Books written by an author of diversity or color from their perspective

Books that share ideas, stories, and information about cultures, race, religion, language, and traditions. These books can be non-fiction, but still written in a way that kids will find entertaining and informative.

Books that embrace special needs or even “hidden disabilities” like ADHD, ADD, and anxiety.

taken from Multicultural Childresn’s Book day website

“A Wish in the Dark” is a multicultural book because the author is of Thai-descent. The book takes places in Thailand and the character names are Thai-inspired. A Wish in the dark shares a glimpse about Thai culture like food they eat, way people are dressed, and shares about Buddhism. This book raises questions about a person’s worth with themes about justice, privilege and standing up for what you believe.

Brief Summary

A boy on the run. A girl determined to find him.
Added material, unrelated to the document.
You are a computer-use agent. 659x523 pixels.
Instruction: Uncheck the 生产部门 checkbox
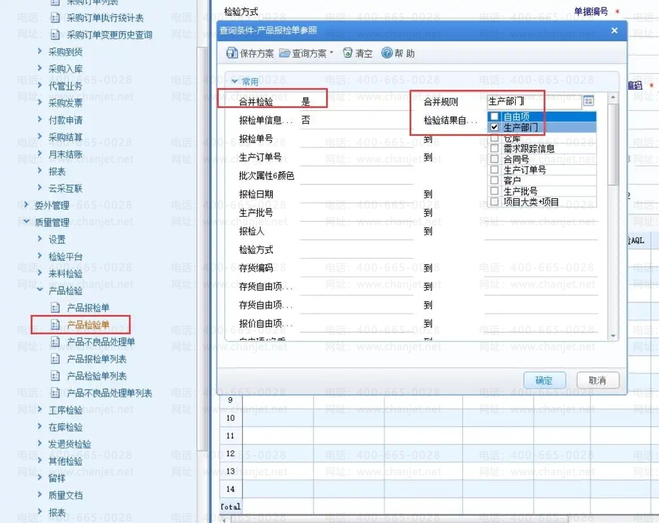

A compelling fantasy looks at issues of privilege, protest, and justice.

All light in Chattana is created by one man — the Governor, who appeared after the Great Fire to bring peace and order to the city. For Pong, who was born in Namwon Prison, the magical lights represent freedom, and he dreams of the day he will be able to walk among them. But when Pong escapes from prison, he realizes that the world outside is no fairer than the one behind bars. Nok, the prison warden’s perfect daughter, is bent on tracking Pong down and restoring her family’s good name. But as Nok hunts Pong through the alleys and canals of Chattana, she uncovers secrets that make her question the truths she has always held dear. Set in a Thai-inspired fantasy world, Christina Soontornvat’s twist on Victor Hugo’s Les Misérables is a dazzling, fast-paced adventure that explores the difference between law and justice — and asks whether one child can shine a light in the dark.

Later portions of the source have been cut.